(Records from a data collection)
■ ■ ■ ■ ■
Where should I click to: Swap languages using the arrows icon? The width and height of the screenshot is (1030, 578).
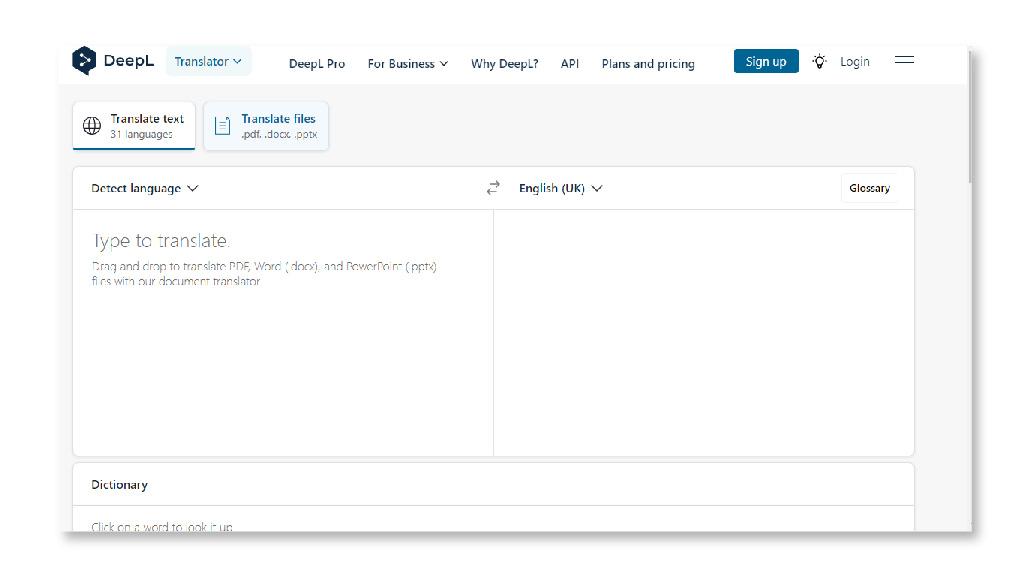[493, 188]
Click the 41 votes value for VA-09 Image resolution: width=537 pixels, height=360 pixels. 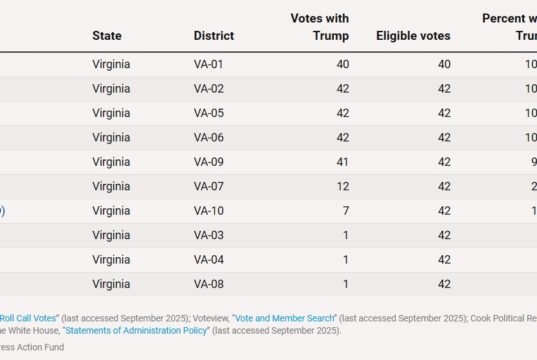click(342, 162)
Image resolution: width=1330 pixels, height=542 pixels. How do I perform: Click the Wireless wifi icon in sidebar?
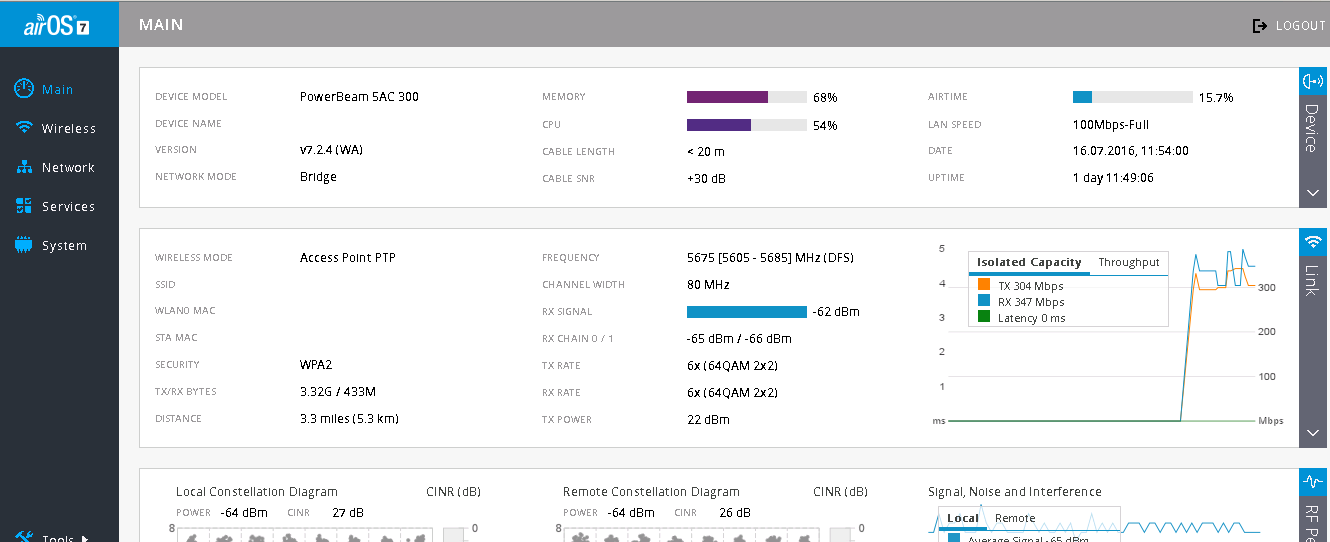click(25, 128)
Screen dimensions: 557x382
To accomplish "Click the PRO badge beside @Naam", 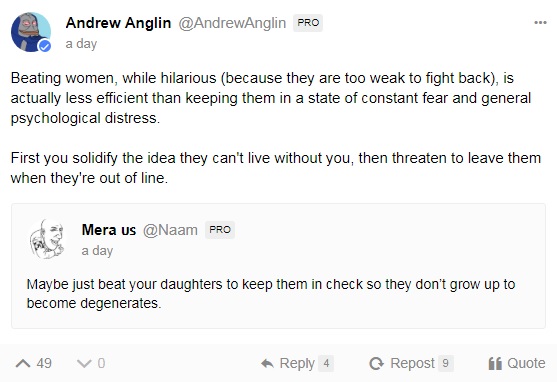I will 220,230.
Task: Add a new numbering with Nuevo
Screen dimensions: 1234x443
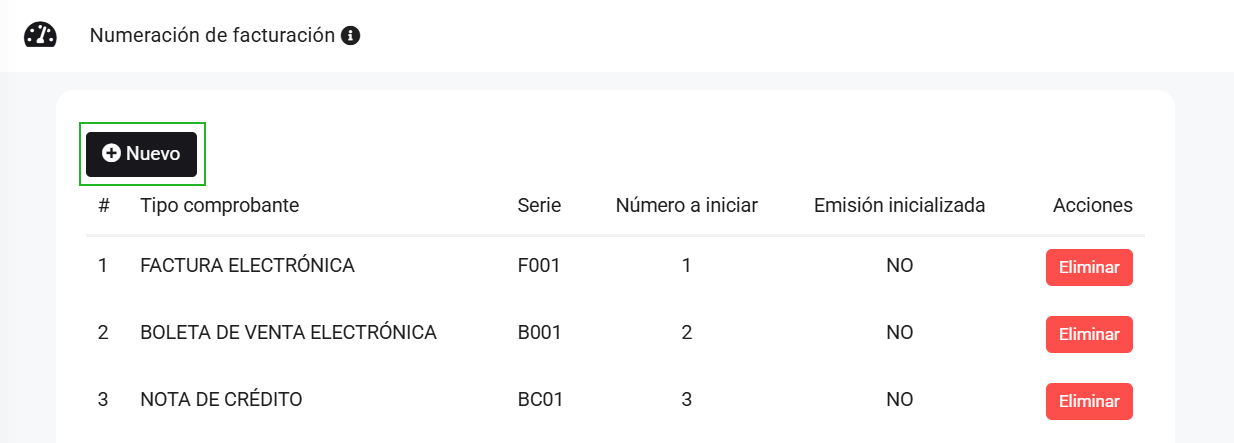Action: point(141,154)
■ ■ ■ ■ ■
Brief
Reproduce nothing but the lines from the line containing "Task: Add a new numbering with Nuevo" through the last line of the data above, exactly as written and without pictures.

Response below
Task: Add a new numbering with Nuevo
Screen dimensions: 1234x443
Action: point(141,154)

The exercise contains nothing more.